VS verbruikt in 2012 meer bio-ethanol
Washington – De Amerikaanse overheid heeft de bijmengverplichting voor bio-ethanol verhoogd per 1 januari.
Tevens is de invoerbelasting op bio-ethanol geschrapt. Daarom is het onzeker of de hogere bijmengverplichting leidt tot een groter maisverbruik. Het Amerikaanse overheidsbureau voor het milieu (EPA) heeft bepaald dat in 2012 minstens 58 miljard liter bio-ethanol door fossiele brandstoffen moet worden gemengd. Dat komt neer op een bijmengpercentage van 9,2 procent. In 2011 lag de verplichting op 53 miljard liter. Tevens heeft de EPA bepaald dat 33 miljoen liter ethanol uit cellulose moet zijn gewonnen. Dat komt neer op een bijmenging van 0,006 procent. De EPA geeft aan dat dat weinig is, maar er is onvoldoende beschikbaar.

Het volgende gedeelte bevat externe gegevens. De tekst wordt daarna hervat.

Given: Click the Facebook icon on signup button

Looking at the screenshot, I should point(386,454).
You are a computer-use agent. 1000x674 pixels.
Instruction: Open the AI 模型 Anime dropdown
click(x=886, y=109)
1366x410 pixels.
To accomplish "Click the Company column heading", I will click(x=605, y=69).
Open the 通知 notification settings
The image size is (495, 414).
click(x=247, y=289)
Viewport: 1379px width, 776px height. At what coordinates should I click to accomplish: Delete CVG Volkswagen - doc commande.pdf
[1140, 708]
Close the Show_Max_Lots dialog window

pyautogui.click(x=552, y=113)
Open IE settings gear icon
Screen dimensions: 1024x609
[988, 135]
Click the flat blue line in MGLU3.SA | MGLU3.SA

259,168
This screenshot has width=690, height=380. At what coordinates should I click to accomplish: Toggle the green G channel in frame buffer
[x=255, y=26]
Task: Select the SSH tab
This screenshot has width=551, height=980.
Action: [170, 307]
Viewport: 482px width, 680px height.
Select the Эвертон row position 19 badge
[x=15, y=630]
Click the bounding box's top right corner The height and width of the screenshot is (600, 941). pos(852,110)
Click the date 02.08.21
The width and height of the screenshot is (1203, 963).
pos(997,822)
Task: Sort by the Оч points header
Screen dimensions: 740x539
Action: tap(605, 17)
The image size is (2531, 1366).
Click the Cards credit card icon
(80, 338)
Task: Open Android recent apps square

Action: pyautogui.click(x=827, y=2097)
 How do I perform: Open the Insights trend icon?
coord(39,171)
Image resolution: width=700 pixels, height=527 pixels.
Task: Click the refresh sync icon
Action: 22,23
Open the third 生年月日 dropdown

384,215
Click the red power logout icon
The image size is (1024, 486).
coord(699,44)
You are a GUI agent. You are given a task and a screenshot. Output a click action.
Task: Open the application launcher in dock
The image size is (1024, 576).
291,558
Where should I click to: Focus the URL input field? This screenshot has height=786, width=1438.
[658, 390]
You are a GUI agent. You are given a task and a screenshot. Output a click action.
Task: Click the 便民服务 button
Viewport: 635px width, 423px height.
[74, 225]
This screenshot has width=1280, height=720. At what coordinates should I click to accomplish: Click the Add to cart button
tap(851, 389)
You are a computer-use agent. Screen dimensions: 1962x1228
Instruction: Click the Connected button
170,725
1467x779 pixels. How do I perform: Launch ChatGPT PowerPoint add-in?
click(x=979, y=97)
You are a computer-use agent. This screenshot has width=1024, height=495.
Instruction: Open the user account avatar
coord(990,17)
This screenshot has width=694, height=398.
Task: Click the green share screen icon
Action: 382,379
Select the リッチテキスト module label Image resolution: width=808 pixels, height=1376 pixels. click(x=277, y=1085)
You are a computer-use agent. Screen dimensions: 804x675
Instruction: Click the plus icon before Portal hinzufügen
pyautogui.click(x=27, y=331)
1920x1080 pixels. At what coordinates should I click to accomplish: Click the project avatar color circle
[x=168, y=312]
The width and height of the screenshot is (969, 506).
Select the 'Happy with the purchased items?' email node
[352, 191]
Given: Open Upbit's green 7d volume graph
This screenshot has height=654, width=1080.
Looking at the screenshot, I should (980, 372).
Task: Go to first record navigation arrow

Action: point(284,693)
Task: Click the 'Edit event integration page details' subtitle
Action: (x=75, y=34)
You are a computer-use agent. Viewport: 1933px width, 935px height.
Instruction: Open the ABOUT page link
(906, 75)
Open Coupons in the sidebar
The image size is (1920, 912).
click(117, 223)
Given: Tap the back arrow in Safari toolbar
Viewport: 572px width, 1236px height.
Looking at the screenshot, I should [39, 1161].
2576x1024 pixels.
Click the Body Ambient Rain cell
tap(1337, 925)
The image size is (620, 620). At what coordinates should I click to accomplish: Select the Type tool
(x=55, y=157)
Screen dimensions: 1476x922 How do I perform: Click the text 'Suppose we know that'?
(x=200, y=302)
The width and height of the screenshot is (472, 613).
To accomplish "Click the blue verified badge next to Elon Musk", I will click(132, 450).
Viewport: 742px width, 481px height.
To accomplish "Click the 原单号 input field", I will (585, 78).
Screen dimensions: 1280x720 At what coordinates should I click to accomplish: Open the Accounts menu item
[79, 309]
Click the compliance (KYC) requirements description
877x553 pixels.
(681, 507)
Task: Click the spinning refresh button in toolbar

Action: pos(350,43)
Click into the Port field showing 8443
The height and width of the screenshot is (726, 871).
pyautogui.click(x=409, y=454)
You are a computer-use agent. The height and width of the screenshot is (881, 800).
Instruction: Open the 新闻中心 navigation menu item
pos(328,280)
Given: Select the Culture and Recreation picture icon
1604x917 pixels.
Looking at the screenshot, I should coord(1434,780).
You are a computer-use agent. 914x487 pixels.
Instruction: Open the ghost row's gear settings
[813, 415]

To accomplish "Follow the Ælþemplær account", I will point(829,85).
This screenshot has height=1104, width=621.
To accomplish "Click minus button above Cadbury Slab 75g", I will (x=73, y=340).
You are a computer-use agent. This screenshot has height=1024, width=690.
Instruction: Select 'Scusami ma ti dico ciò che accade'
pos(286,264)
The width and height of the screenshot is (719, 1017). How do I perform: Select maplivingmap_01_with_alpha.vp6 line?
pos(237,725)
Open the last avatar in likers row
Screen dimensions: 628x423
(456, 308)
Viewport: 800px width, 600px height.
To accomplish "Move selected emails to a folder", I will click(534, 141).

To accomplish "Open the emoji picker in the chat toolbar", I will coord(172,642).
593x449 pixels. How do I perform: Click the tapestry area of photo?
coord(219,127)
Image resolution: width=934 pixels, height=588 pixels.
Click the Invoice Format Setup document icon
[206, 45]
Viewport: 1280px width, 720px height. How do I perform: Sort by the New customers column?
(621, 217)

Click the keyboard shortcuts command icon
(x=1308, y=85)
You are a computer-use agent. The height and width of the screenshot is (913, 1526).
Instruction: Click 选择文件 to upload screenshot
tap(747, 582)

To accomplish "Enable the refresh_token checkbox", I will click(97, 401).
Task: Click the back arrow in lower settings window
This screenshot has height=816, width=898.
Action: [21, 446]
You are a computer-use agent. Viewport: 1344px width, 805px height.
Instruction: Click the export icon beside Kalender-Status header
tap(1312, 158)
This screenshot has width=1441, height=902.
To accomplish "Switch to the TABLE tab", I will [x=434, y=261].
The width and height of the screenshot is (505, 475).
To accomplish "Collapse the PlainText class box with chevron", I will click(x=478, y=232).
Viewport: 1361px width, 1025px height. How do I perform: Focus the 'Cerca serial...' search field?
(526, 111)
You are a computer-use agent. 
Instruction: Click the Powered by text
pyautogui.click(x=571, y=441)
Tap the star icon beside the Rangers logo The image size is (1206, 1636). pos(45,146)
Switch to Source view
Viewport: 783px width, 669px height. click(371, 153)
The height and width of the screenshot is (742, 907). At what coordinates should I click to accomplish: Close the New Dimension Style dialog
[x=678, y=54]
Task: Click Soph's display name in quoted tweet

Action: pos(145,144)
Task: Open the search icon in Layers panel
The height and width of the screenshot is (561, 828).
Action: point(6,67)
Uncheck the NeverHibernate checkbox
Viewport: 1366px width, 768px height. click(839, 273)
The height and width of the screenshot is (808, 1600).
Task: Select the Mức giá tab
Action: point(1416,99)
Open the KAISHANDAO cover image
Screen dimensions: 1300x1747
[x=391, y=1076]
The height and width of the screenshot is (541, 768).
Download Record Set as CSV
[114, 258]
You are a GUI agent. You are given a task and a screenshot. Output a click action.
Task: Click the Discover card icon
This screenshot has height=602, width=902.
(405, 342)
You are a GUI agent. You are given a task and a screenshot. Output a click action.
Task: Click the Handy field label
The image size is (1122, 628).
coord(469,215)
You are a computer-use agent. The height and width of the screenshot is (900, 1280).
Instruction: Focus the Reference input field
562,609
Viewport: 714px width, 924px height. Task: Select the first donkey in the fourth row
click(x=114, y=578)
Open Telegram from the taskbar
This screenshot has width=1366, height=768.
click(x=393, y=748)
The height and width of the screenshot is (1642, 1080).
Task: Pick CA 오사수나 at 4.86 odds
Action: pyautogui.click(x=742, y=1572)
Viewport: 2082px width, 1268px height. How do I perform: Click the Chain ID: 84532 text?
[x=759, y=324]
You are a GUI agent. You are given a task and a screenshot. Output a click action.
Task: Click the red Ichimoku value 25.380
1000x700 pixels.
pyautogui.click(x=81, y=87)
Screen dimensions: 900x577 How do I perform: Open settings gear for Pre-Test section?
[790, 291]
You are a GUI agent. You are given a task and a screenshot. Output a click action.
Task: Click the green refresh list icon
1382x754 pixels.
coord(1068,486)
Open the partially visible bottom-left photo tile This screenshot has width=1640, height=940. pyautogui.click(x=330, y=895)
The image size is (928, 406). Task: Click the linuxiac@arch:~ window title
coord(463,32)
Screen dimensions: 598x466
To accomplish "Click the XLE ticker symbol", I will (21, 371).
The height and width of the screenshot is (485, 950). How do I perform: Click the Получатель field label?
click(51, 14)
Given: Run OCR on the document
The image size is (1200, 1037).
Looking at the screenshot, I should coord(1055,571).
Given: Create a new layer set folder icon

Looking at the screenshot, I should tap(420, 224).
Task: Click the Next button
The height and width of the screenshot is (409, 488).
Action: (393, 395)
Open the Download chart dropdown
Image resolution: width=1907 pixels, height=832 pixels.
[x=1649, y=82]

Het ontbreekt in de VS aan grootschalige fabrieken waar uit cellulose ethanol kan worden gewonnen. Voor biodiesel heeft de EPA de bijmenging vastgesteld op 0,9 procent.
Daarnaast heeft het Congres in de VS besloten om het invoerrecht voor bioethanol niet te verlengen. Daardoor is de invoer van bio-ethanol in de VS met ingang van 1 januari 2012 vrij van enige vorm van heffing, meldt het Productschap Akkerbouw in het Weekbericht Granen. De invoerheffing is jaren geleden ingevoerd, tegelijk met de subsidie op de productie van bio-ethanol. Daardoor kreeg Brazilië, tot dan de grootste exporteur van bio-ethanol, moeilijk toegang tot de Amerikaanse biobrandstoffenmarkt. Door de tegenvallende suikeroogst in Brazilië is de productie en export van bio-ethanol de laatste maanden fors afgenomen, stelt het productschap. Brazilië importeert nu zelfs bio-ethanol uit de VS.
Het is de vraag of de hogere bijmenging leidt tot een groter maisverbruik, omdat nu gemakkelijker bio-ethanol kan worden geïmporteerd. Dit seizoen gaat het ministerie van landbouw (USDA) er vanuit dat 40 procent van alle in de VS geteelde mais wordt verwerkt tot bio-ethanol. De massale verwerking tot bio-ethanol ondersteunt de maisprijs.